▼▼▼

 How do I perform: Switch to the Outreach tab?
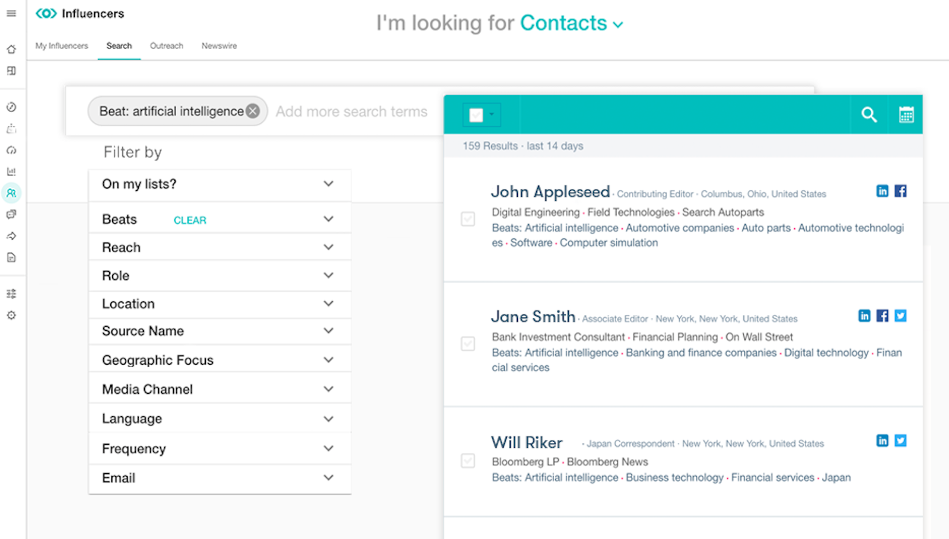[x=167, y=46]
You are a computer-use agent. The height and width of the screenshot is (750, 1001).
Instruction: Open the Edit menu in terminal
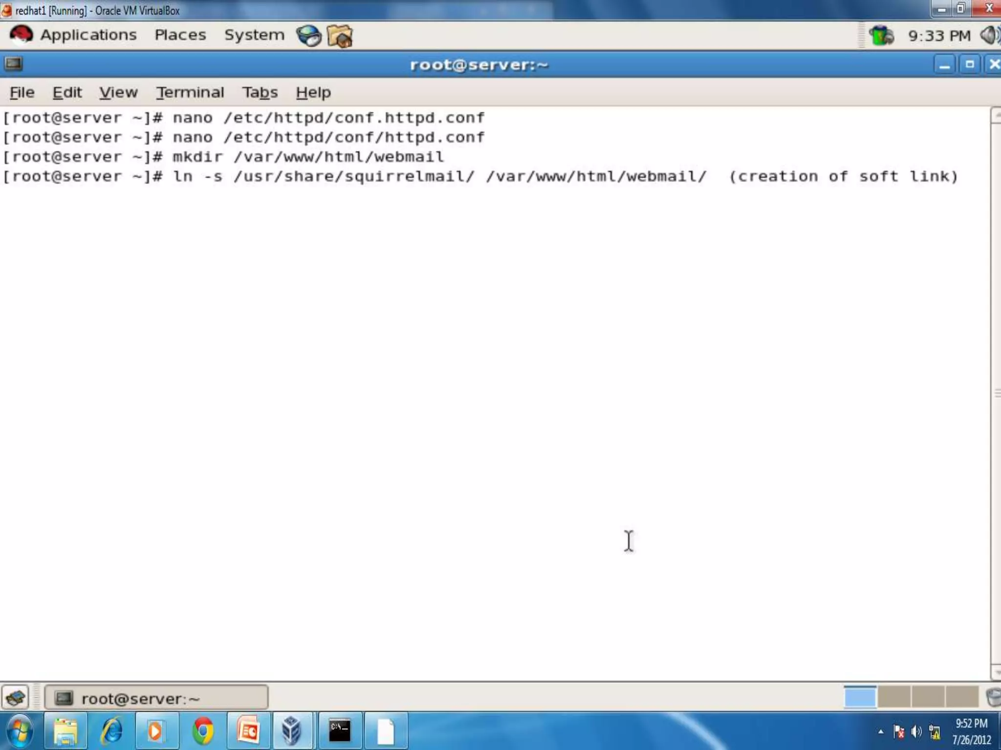click(67, 92)
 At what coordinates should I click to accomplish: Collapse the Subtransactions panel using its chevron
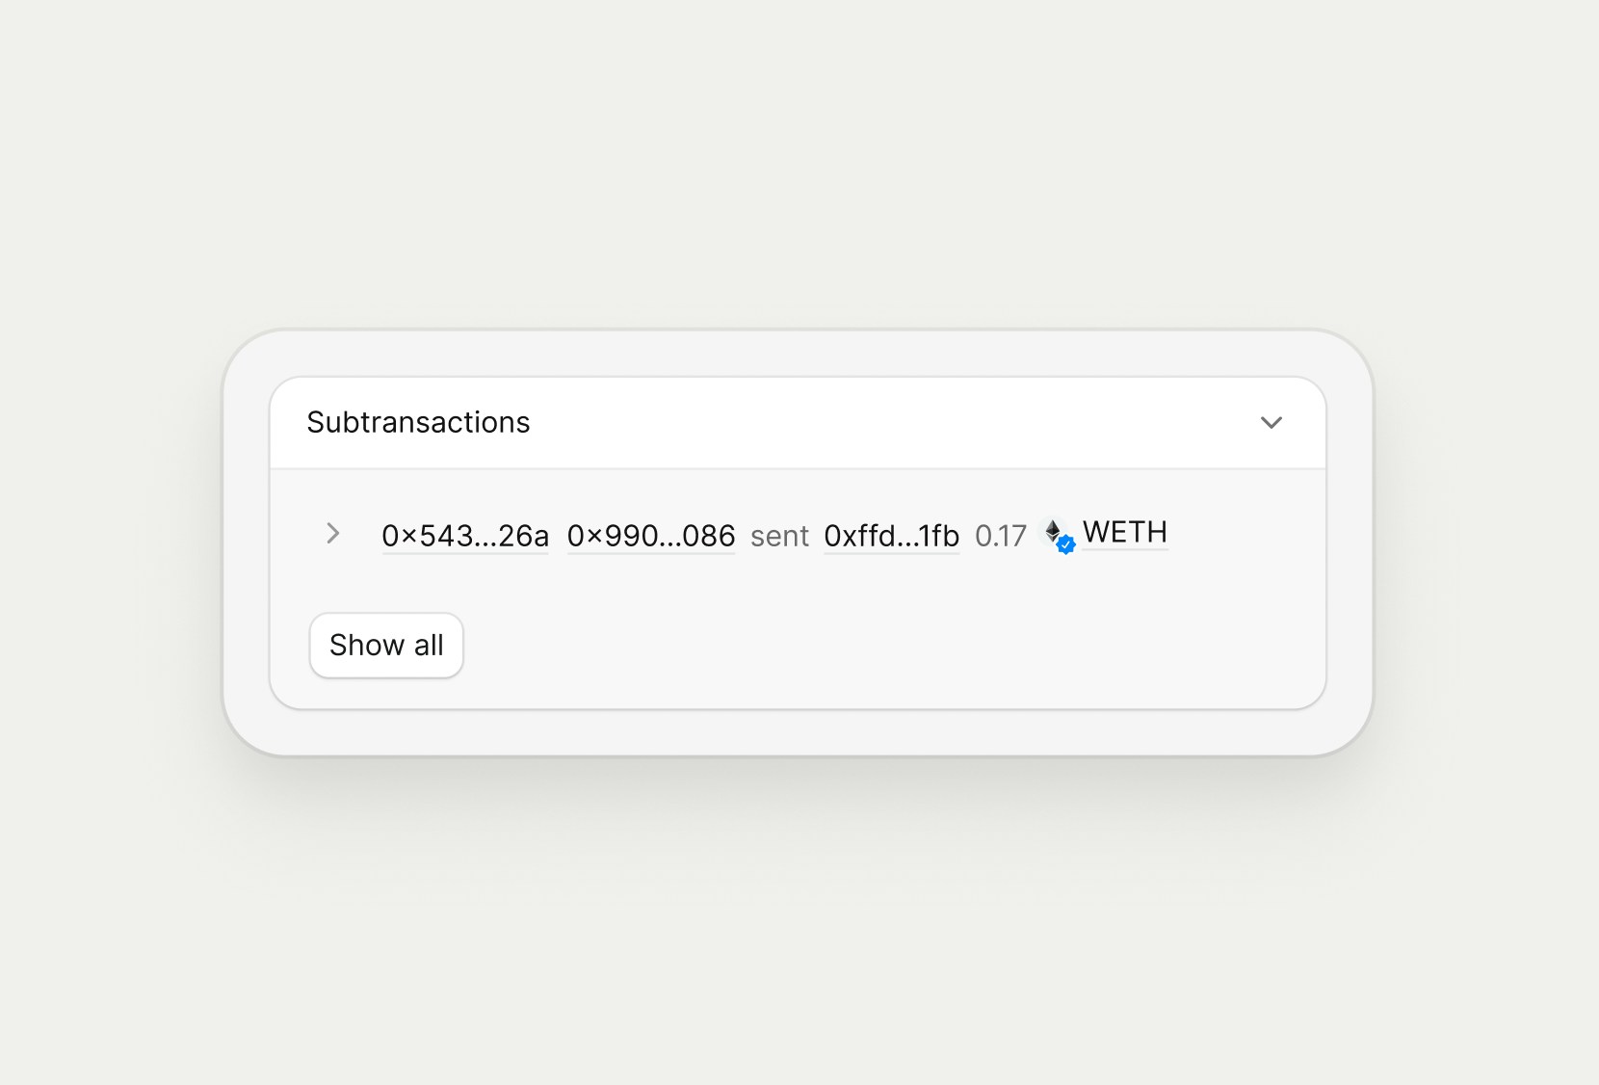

▲▲▲

Could you copy all of the material above word for word, leaving out the pictures?

 How do I perform: Switch to the Outreach tab?
[x=167, y=46]
You are a computer-use agent. The height and width of the screenshot is (750, 1001).
Instruction: Open the Edit menu in terminal
click(67, 92)
 At what coordinates should I click to accomplish: Collapse the Subtransactions panel using its chevron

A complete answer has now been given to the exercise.